Lisa Koop, adjunct professor of law and associate director of legal services at the National Immigrant Justice Center, commended Aguilar for her efforts in helping her client.
“Sophia took on representation in this matter while our client meetings were entirely remote and she did a masterful job building rapport with her client over Zoom,” Koop said. “Sophia demonstrated a strong understanding of complex asylum issues at court and had prepared her client so effectively that the client was able to testify clearly and consistently, even under cross examination. Sophia did outstanding work on this case and her commitment, compassion, and exceptional skill resulted in safety and legal protection for her client and her client’s young child.”
Aguilar credited the externship for giving her the practical skills necessary to complete the work, but also the knowledge of underlying laws and policies affecting how and when the courts grant asylum.
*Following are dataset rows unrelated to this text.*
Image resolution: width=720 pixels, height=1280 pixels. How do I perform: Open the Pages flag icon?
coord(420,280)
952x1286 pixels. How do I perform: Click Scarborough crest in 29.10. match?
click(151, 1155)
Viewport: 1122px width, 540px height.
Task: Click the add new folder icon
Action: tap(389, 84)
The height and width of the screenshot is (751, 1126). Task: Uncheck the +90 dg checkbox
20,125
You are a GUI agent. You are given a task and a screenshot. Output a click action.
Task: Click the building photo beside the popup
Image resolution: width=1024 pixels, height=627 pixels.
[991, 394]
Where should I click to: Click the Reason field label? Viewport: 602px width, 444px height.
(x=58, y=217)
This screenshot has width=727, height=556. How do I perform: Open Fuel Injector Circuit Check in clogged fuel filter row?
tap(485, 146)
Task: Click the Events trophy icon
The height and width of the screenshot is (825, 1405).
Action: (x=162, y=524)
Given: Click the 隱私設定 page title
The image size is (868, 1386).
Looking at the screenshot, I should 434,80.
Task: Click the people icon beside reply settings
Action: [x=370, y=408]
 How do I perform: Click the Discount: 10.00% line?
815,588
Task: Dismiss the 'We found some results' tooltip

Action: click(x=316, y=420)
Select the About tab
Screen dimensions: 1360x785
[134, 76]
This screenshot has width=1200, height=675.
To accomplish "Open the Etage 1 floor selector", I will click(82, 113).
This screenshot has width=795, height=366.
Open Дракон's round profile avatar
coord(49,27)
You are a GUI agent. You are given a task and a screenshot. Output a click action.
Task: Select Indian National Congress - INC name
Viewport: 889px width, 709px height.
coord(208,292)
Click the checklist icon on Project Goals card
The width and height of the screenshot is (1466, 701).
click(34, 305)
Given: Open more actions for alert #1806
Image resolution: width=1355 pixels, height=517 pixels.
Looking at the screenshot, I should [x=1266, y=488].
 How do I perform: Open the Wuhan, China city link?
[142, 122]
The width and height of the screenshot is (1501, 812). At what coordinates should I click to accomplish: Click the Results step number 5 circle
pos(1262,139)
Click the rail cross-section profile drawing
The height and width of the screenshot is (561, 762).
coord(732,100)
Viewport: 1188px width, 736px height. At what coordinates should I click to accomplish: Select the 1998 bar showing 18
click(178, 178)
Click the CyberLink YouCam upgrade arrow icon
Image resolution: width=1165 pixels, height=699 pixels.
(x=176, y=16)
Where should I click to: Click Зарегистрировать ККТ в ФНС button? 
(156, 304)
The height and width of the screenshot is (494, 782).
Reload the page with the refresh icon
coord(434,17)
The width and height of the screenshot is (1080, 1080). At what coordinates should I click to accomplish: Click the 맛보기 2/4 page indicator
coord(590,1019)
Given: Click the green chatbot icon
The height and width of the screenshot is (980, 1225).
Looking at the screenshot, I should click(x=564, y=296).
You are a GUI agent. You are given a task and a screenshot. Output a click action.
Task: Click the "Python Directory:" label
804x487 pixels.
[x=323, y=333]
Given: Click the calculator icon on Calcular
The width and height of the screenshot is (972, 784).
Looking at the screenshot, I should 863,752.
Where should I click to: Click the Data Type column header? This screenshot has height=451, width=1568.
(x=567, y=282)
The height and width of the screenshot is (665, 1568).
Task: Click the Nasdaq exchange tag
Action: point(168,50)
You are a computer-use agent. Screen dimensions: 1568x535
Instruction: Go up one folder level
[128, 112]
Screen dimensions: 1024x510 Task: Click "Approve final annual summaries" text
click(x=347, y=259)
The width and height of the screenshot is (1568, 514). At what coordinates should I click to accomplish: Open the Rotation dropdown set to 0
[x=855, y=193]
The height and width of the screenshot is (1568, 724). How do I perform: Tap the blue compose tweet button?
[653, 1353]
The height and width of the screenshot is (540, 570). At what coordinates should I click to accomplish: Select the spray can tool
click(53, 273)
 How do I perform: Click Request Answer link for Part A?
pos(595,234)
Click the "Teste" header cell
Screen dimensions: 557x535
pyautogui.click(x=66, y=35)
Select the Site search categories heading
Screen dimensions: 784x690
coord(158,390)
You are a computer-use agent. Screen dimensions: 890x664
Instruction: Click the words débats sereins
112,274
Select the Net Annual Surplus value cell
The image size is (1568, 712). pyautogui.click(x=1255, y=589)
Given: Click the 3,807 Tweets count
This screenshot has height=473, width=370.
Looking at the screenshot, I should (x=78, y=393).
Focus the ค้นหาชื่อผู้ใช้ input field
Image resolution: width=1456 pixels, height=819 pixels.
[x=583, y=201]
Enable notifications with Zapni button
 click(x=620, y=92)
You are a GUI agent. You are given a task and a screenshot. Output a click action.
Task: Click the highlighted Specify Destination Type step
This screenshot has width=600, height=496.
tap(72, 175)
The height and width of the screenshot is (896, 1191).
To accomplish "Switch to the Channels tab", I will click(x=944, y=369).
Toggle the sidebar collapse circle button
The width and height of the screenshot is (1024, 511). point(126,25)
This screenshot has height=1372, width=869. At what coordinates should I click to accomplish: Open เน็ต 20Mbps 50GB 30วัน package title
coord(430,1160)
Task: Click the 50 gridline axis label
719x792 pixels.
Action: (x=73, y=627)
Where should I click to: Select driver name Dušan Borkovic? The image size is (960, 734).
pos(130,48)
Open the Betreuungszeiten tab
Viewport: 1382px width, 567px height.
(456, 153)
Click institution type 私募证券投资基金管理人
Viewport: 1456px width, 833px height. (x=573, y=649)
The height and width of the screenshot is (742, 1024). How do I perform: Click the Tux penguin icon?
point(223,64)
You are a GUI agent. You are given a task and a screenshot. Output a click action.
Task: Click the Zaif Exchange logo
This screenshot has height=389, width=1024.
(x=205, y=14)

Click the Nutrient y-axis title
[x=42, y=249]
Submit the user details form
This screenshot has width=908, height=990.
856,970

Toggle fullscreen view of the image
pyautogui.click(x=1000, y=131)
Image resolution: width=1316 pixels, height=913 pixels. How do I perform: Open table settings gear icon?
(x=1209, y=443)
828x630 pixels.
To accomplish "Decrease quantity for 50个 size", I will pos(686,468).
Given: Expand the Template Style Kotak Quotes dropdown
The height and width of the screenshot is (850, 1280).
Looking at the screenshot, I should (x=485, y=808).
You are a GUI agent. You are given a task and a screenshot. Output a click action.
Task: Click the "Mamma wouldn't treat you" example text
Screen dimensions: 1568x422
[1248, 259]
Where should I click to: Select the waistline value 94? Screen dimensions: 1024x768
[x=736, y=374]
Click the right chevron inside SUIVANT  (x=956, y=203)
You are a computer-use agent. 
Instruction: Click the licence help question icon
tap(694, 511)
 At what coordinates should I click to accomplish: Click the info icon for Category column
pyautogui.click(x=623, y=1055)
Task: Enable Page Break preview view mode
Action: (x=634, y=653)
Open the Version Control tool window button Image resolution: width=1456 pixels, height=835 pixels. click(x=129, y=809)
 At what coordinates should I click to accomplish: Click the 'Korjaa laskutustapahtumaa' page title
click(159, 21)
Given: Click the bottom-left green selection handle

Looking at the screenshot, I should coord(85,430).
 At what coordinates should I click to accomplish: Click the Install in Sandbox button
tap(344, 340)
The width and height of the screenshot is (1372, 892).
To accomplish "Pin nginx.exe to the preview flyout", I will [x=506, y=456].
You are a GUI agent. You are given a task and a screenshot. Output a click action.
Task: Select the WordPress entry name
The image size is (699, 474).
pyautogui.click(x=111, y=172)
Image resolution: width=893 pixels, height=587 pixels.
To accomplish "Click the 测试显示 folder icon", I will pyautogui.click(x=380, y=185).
“I was truly able to engage with the legal claims that we were submitting to the court as well as to suggest new ones. The NIJC externship encouraged me to think critically about what we were arguing, and Professor Lisa Koop was always soliciting our feedback and thoughts on the case’s — and our client’s — progress,” Aguilar said. “This engagement took my learning beyond an average experiential course, and it helped remind me why I wanted to be a lawyer in the first place.”
Aguilar said she expects that asylum and immigration petitions will be part of her pro bono law practice after graduation.
“I feel incredibly grateful for the opportunity given to me both by the NIJC and Notre Dame Law School,” Aguilar said. “As both a first-generation American and a Salvadoran American, I know how lucky I am to be where I am. I am humbled to have had a chance to give back to my community in this manner, and I look forward to helping more in the future.”